> **Task statement**: Rewrite the piece on pre-internet life from "You had to buy" through "girlfriend/boyfriend in 1989.", changing "WHSmith" to "Woolworths".

> **Given text**:
——————————
DO you want to shock younger people with tales of life in the pre-internet olden days? Here are some things to freak them out with.

You had to buy songs you didn’t like

Otherwise known as ‘albums’, and you always knew there’d be quite a few duds on the LP as you handed over your cash in WHSmith. All were still far better than an iTunes Ed Sheeran playlist, however.

People wrote letters 

Definitely mention this because the texting generation will assume you were sitting in candlelight with a quill pen while wearing a Shakespearean ruff as you wrote a quick letter to your university girlfriend/boyfriend in 1989. 

Pubs were not like now

For vague historical and moral reasons, in the 80s most pubs shut for a couple of hours in the afternoon, with little effect on how much people drank. Food was crisps or a shit ploughman’s lunch, grudgingly served. If you asked for a coffee the barman would look at you as if you’d walked in wearing a spacesuit.

You couldn’t just look up anything instantly

Thanks to Google, it’s easy to look up anything from the opening times of a local garage to the average sperm count of a male velociraptor. Unlike in the olden days, knowledge is far more accessible now, with most people getting their facts from Twitter or the Mail Online.

Car journeys involved no seatbelts and lots of smoking

Seatbelts weren’t compulsory for everyone until 1991, and before then many dads believed they were a slur on their James Hunt-level driving abilities. All cars also had a prominently-positioned ashtray in case you couldn’t make it to the local Kwik Save without smoking 15 Rothmans. 

Penknives were extremely cool

If you’ve grown up with Playstation, it’s hard to grasp how amazing penknives were. Swiss army were the best, obviously, even though you were too young to use the corkscrew and no one has ever used the fish scaler, even the Swiss army.
——————————
> **Supplied entries**:
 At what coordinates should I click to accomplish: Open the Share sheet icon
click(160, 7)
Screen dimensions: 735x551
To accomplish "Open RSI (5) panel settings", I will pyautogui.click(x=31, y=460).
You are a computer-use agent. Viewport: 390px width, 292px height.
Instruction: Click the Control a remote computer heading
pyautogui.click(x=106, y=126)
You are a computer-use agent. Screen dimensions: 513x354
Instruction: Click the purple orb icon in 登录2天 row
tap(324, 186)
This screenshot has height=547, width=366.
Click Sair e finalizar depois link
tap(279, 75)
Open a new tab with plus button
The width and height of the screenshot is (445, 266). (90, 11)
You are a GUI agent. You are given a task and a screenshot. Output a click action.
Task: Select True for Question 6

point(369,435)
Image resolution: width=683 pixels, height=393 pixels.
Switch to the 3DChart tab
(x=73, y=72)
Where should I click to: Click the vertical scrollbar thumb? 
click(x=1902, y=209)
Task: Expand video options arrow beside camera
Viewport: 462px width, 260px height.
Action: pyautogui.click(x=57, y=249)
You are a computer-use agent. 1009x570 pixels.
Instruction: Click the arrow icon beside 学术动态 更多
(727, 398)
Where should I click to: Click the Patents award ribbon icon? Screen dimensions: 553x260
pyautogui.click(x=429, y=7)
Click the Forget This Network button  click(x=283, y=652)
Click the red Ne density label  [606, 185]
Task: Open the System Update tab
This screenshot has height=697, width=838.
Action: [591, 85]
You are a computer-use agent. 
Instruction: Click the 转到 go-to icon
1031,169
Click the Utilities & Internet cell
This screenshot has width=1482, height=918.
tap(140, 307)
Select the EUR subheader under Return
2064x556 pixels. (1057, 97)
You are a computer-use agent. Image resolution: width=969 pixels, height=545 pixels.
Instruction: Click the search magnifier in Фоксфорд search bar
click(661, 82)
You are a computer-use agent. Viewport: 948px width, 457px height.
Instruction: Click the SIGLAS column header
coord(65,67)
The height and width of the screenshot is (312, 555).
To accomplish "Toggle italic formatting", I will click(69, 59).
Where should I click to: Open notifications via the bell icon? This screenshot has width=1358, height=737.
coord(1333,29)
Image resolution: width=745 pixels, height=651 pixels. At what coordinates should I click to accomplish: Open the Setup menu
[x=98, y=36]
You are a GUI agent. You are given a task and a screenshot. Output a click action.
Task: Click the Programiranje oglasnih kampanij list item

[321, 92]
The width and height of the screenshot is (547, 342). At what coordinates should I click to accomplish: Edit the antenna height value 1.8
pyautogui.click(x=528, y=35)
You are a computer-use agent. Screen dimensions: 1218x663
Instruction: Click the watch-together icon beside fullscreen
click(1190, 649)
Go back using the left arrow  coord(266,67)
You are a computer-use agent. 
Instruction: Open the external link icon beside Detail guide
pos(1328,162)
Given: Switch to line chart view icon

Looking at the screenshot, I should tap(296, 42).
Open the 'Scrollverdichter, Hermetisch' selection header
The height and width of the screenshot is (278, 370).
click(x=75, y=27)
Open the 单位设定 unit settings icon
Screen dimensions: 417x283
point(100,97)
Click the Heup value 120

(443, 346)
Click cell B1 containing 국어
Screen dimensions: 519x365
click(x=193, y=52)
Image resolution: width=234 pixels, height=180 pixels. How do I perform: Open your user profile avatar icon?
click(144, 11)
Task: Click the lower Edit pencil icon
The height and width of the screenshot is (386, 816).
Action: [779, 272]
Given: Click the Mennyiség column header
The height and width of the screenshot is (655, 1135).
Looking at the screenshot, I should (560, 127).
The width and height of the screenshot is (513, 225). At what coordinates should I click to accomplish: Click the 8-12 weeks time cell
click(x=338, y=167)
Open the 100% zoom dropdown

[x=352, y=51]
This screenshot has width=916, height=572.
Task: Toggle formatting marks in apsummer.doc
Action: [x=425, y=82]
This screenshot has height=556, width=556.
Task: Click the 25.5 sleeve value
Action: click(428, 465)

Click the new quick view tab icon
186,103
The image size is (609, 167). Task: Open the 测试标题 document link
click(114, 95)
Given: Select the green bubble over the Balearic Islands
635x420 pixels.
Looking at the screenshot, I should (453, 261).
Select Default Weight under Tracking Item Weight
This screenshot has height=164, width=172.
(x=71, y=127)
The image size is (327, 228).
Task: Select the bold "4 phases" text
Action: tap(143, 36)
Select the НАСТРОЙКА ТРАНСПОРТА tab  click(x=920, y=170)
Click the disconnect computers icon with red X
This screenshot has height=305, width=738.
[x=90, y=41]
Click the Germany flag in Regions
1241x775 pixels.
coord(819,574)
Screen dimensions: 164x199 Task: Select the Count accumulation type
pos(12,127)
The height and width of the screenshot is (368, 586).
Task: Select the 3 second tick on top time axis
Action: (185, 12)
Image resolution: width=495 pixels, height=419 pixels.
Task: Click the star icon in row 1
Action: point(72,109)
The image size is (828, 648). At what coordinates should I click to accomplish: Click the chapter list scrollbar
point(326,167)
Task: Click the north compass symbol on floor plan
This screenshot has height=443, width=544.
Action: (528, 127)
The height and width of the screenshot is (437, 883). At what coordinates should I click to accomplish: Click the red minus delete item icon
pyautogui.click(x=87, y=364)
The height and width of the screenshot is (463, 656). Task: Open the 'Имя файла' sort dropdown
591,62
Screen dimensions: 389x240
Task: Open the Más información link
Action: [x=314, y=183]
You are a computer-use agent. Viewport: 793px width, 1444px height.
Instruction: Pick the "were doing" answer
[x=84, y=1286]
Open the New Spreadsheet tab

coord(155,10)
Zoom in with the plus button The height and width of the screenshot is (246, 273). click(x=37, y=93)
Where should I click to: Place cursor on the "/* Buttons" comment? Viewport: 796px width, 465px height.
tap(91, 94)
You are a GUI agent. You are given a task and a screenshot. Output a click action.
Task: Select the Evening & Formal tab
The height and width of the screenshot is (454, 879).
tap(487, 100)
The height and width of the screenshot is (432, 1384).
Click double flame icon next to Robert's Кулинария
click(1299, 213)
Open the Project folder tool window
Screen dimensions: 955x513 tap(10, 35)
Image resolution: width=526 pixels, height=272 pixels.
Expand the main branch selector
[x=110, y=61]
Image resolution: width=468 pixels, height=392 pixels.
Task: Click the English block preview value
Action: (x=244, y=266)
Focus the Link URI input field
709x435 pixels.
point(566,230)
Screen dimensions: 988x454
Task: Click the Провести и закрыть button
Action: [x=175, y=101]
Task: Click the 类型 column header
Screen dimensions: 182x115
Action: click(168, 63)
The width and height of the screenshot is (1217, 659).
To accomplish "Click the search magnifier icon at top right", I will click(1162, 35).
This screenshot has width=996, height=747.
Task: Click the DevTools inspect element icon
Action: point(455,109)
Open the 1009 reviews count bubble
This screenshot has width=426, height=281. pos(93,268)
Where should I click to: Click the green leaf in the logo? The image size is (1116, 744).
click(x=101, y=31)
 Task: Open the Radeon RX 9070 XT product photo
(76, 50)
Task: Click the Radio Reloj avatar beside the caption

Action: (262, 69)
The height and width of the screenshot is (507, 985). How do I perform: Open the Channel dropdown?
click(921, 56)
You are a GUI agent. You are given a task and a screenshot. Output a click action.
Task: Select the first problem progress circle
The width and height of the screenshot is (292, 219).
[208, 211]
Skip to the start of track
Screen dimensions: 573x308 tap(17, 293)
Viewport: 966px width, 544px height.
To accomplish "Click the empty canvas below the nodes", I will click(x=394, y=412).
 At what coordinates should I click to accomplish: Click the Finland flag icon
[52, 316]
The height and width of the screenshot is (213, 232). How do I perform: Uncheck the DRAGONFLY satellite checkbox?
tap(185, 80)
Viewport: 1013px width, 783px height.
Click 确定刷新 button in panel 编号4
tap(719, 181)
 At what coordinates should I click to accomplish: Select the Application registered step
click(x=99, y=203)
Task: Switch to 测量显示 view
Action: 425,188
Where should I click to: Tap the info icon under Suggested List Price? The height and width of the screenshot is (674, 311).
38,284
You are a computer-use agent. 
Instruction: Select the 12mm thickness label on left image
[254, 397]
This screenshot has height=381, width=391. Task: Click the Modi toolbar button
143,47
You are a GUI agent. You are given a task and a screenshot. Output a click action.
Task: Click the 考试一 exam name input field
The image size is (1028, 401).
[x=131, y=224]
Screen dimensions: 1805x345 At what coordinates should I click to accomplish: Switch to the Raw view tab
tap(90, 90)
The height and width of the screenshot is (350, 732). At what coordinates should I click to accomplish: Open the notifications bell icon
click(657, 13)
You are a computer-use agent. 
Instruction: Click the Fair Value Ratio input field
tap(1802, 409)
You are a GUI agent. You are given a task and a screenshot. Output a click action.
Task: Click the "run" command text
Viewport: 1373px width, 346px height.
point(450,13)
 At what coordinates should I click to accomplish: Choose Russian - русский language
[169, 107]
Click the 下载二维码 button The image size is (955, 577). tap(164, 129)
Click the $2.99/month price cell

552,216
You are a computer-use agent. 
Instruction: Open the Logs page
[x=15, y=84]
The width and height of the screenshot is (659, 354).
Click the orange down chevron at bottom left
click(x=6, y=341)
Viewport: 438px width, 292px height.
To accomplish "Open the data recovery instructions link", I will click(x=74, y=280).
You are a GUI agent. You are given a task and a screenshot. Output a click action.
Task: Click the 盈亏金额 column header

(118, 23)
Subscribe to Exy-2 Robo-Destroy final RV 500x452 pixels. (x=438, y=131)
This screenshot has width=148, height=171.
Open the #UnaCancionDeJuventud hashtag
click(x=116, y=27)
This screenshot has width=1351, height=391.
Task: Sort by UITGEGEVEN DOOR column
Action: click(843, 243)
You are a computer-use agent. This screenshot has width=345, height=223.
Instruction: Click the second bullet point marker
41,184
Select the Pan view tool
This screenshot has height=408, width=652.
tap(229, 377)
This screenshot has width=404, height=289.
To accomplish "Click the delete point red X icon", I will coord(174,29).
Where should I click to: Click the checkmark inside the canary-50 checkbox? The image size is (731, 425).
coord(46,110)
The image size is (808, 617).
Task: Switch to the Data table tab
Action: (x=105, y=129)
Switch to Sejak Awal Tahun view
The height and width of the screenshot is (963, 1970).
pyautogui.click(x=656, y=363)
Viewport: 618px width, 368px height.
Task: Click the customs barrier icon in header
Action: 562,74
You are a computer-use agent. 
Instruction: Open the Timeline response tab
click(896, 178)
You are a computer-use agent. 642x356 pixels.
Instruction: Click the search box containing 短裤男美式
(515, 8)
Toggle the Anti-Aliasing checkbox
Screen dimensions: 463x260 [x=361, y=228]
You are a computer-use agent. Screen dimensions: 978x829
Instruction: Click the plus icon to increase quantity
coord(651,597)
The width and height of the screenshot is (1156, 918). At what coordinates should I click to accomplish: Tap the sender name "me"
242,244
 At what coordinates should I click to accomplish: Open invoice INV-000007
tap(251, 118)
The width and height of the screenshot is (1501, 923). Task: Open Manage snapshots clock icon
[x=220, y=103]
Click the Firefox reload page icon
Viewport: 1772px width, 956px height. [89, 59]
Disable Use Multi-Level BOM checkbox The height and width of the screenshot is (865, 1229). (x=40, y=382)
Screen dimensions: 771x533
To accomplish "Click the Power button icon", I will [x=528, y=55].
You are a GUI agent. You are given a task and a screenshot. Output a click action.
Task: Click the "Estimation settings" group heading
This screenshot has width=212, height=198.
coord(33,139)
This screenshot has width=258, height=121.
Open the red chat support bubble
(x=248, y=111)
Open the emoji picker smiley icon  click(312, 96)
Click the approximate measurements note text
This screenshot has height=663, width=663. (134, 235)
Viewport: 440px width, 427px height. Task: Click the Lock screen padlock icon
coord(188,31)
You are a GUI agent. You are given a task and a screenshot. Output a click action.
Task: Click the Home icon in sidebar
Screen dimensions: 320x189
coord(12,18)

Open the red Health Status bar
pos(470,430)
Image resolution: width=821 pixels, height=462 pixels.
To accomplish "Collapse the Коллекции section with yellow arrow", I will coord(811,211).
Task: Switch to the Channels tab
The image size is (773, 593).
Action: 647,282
——————————
> **Solution to this problem**:
You had to buy songs you didn’t like

Otherwise known as ‘albums’, and you always knew there’d be quite a few duds on the LP as you handed over your cash in Woolworths. All were still far better than an iTunes Ed Sheeran playlist, however.

People wrote letters 

Definitely mention this because the texting generation will assume you were sitting in candlelight with a quill pen while wearing a Shakespearean ruff as you wrote a quick letter to your university girlfriend/boyfriend in 1989.